A study by the Centre for Policy Dialogue, highlights that the unit price cited by the ministry to argue that LNG is cheaper is misleading-"unit price of LNG is presented as blended with gas; but unit price unblended with local gas would be much higher (Tk 12-21, based on a study)." It further warns that shifting to LNG would completely change the energy-mix in the power sector "from a moderately diversified to overwhelmingly dependent on single source LNG (70
percent)." "The greenhouse gas emissions of LNG are more or less equal to that of coal.A recent report by The Global Energy Monitor notes, "Methane, the chief component in natural gas, is responsible for 25 percent of global warming to date. Measured by global warming impacts, the scale of the LNG expansion under development [globally] is as large as or greater than the expansion of coal-fired power plants, posing a direct challenge to Paris Climate Goals."

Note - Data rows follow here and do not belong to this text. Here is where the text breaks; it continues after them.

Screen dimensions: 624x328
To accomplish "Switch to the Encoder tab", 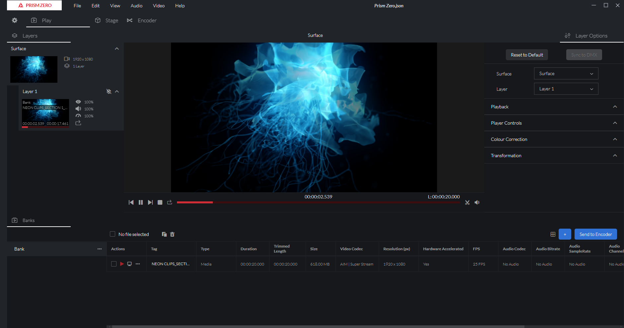I will (142, 21).
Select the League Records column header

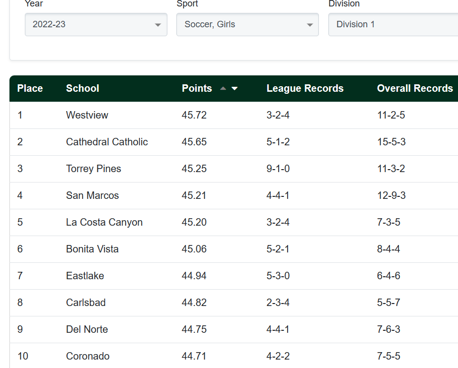click(305, 88)
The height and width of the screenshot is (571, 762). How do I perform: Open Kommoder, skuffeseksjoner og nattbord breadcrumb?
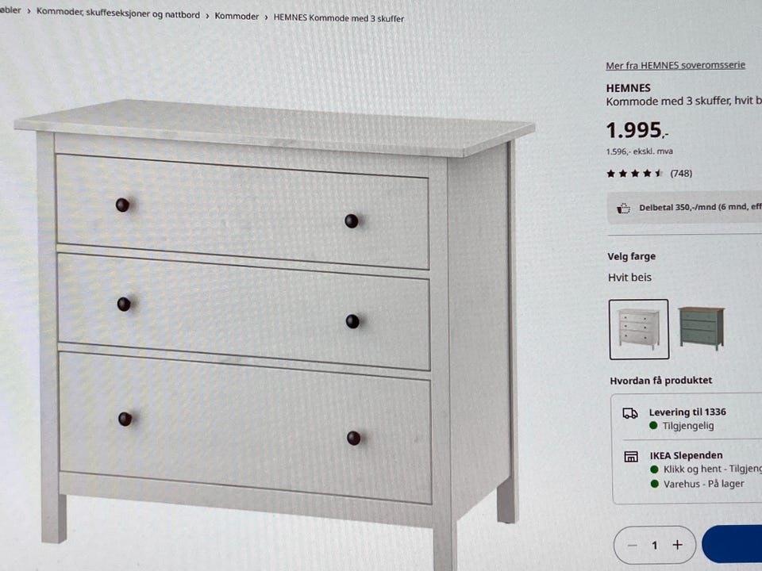(x=118, y=13)
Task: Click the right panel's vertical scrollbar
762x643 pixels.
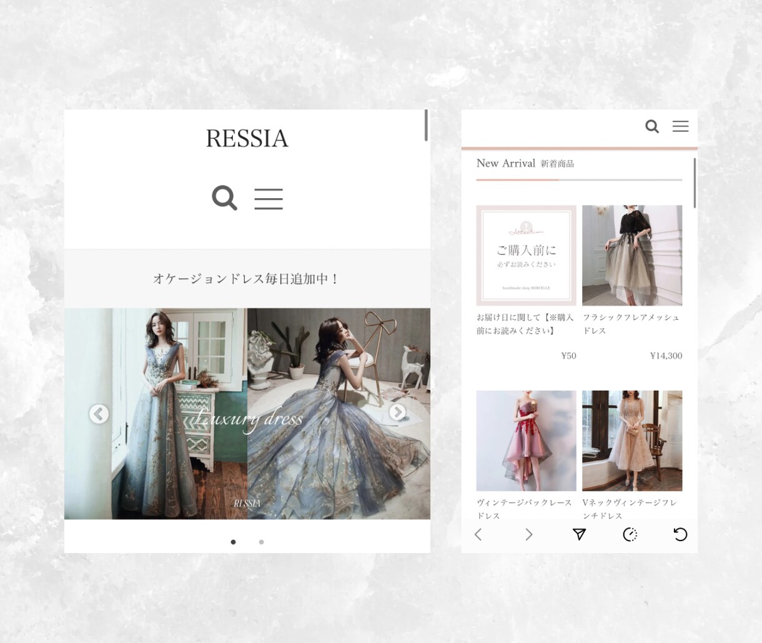Action: pos(695,183)
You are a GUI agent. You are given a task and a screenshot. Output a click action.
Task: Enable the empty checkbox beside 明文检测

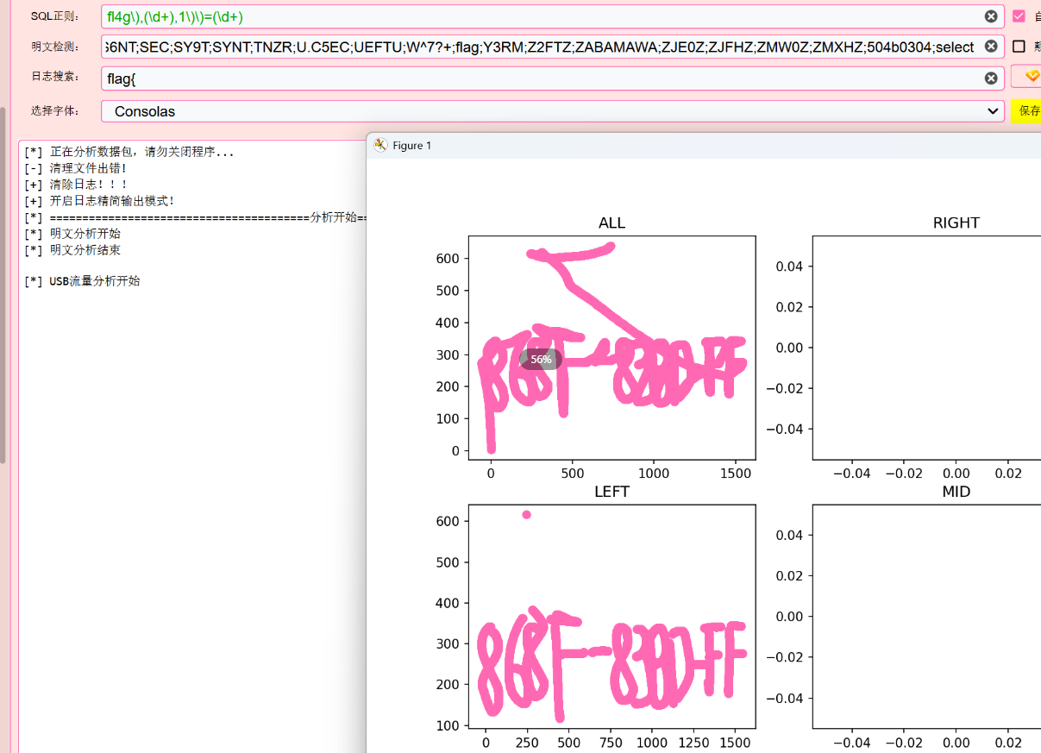[x=1019, y=47]
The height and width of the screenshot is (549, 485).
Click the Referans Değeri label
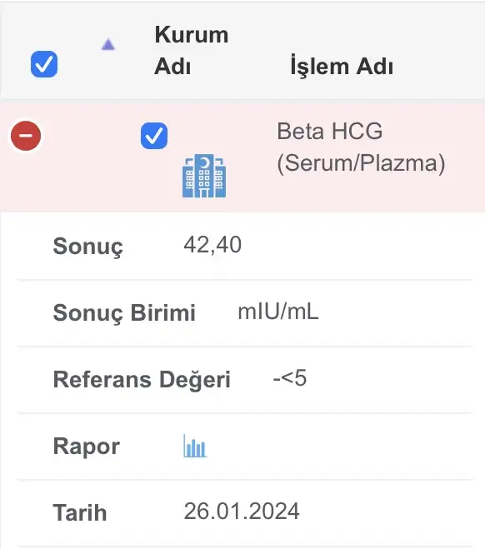[x=142, y=380]
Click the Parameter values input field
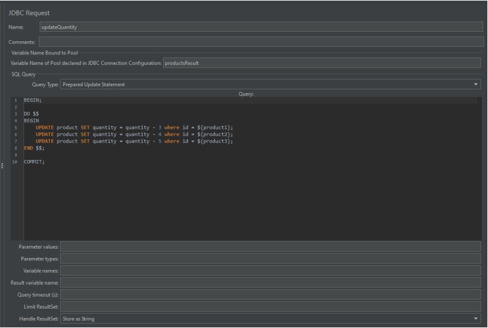Screen dimensions: 488x328 (x=270, y=247)
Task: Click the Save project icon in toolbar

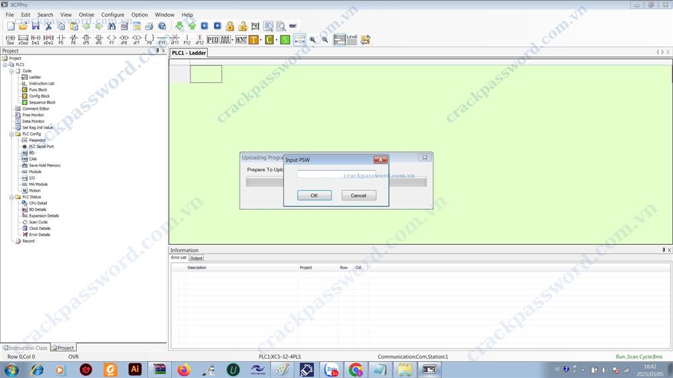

Meanwhile, from an economic perspective, the report also points out that expansion of LNG infrastructure faces the same risk of stranded assets and long-term financial viability as that of coal.
After comparing the valuation of feasible projects to credit risk appetite in the commercial lending sector, IEEFA found a further 20 per cent of the remaining portfolio may need to shift its financial closing date due to lending market capacity constraints, and 5 per cent of the power plant pipeline is unlikely to be realized due to unavailability of funds.
"The significantly reduced pipeline of LNG-related infrastructure proposals is likely to shrink even further, as projects will still have to compete for project finance capital, which is severely constrained by prudential limits on banks' exposure to individual countries, sectors, and borrowers," says the report.
In total, within the country studies, only 38 per cent of the announced LNG terminal capacity and 34 per cent of the announced gas-fired power capacity have the potential to be built. These remaining LNG projects will still have to navigate each country's unique market, financial, and regulatory risks.
Earlier, the Ministry of Power and Energy Division has framed LNG as a cheap, reliable "bridge fuel" to help countries reduce coal consumption and transition to cleaner renewable energy, however, LNG is a bridge that may never be built, according to the latest report from the IEEFA.
The report said disruptions in global LNG trade can cause gas shortages. High prices can force buyer countries out of spot markets, causing fuel shortages. Even countries with long-term supply contracts will face fuel shortages if exporters opt to cancel deliveries and redirect cargoes into higher-priced spot markets.
"The reality is that LNG does not contribute to any of these goals, despite the LNG industry's insistence that imported gas is a be-all-end-all solution. Global LNG markets are highly volatile, and LNG-to-power projects will be subject to a suite of risks, including major financial market constraints," it reads.
According to Petrobangla, the country imports 1,000 million cubic feet of LNG a day. The Power System Master Plan suggested doubling that amount by 2030.
However, the government originally planned five LNG-based projects with a capacity of 8,750 MW of electricity. Two proposed 3,600 MW projects are being implemented in Payra and Moheshkhali by Siemens and General Motors respectively. The Indian multinational Reliance has been setting up a 718 MW plant in Narayanganj with the financial support of the Japan International Cooperation Agency and the Asian Development Bank. Local power producer Summit Power and General Motors planned to jointly set up a plant in Meghnaghat. Summit is also setting up a second 583 MW plant in Meghnaghat, financed by Standard Chartered Bank and the International Finance Corporation.
Volatile price spikes to LNG are already an unsustainable cost burden to Bangladesh, but if the country becomes even more LNG-dependent, these costs could soon become unmanageable. Bangladesh's fossil fuel subsidies have increased substantially to avoid significant electricity price rises that could hold back economic development, but this is unsustainable for government finances in the mid to long term.
"Energy sector planners in emerging Asia face an unenviable multitude of competing goals, including national energy security, affordability, self-sufficiency, and environmental sustainability," the report says.